Content starts

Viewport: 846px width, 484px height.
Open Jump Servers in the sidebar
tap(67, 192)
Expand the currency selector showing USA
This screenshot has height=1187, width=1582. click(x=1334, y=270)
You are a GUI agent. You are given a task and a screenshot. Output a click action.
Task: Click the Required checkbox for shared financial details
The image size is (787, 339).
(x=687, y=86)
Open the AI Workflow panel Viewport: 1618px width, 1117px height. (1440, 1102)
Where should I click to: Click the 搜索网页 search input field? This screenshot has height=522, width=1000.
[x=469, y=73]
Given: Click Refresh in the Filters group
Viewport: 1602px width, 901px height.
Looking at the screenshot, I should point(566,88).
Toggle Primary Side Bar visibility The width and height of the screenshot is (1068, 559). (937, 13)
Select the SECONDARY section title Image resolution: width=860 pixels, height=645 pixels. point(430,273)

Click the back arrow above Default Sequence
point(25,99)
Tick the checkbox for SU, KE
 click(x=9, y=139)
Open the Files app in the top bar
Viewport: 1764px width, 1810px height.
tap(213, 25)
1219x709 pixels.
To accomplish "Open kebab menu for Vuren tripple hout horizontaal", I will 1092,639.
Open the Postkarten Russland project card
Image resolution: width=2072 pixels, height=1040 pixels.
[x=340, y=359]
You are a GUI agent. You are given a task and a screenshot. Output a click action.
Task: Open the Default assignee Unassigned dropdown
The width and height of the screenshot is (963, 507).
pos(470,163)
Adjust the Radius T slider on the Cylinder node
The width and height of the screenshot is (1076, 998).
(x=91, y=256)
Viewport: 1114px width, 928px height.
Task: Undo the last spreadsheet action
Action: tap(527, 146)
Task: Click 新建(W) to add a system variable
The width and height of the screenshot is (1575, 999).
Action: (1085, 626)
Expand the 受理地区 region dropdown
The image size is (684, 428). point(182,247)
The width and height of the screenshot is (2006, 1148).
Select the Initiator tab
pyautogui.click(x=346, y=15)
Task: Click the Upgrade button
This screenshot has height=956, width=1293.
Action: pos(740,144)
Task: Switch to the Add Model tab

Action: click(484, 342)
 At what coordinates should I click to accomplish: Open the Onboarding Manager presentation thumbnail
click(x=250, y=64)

Content ends

## EXERCISE DIRECTIONS
Here you need to write out the listing above exactly, from its first line to its last.

## EXERCISE SOLUTION
Viewport: 846px width, 484px height.
Open Jump Servers in the sidebar
tap(67, 192)
Expand the currency selector showing USA
This screenshot has height=1187, width=1582. click(x=1334, y=270)
You are a GUI agent. You are given a task and a screenshot. Output a click action.
Task: Click the Required checkbox for shared financial details
The image size is (787, 339).
(x=687, y=86)
Open the AI Workflow panel Viewport: 1618px width, 1117px height. (1440, 1102)
Where should I click to: Click the 搜索网页 search input field? This screenshot has height=522, width=1000.
[x=469, y=73]
Given: Click Refresh in the Filters group
Viewport: 1602px width, 901px height.
Looking at the screenshot, I should point(566,88).
Toggle Primary Side Bar visibility The width and height of the screenshot is (1068, 559). (937, 13)
Select the SECONDARY section title Image resolution: width=860 pixels, height=645 pixels. point(430,273)

Click the back arrow above Default Sequence
point(25,99)
Tick the checkbox for SU, KE
 click(x=9, y=139)
Open the Files app in the top bar
Viewport: 1764px width, 1810px height.
tap(213, 25)
1219x709 pixels.
To accomplish "Open kebab menu for Vuren tripple hout horizontaal", I will 1092,639.
Open the Postkarten Russland project card
Image resolution: width=2072 pixels, height=1040 pixels.
[x=340, y=359]
You are a GUI agent. You are given a task and a screenshot. Output a click action.
Task: Open the Default assignee Unassigned dropdown
The width and height of the screenshot is (963, 507).
pos(470,163)
Adjust the Radius T slider on the Cylinder node
The width and height of the screenshot is (1076, 998).
(x=91, y=256)
Viewport: 1114px width, 928px height.
Task: Undo the last spreadsheet action
Action: tap(527, 146)
Task: Click 新建(W) to add a system variable
The width and height of the screenshot is (1575, 999).
Action: (1085, 626)
Expand the 受理地区 region dropdown
The image size is (684, 428). point(182,247)
The width and height of the screenshot is (2006, 1148).
Select the Initiator tab
pyautogui.click(x=346, y=15)
Task: Click the Upgrade button
This screenshot has height=956, width=1293.
Action: pos(740,144)
Task: Switch to the Add Model tab

Action: click(484, 342)
 At what coordinates should I click to accomplish: Open the Onboarding Manager presentation thumbnail
click(x=250, y=64)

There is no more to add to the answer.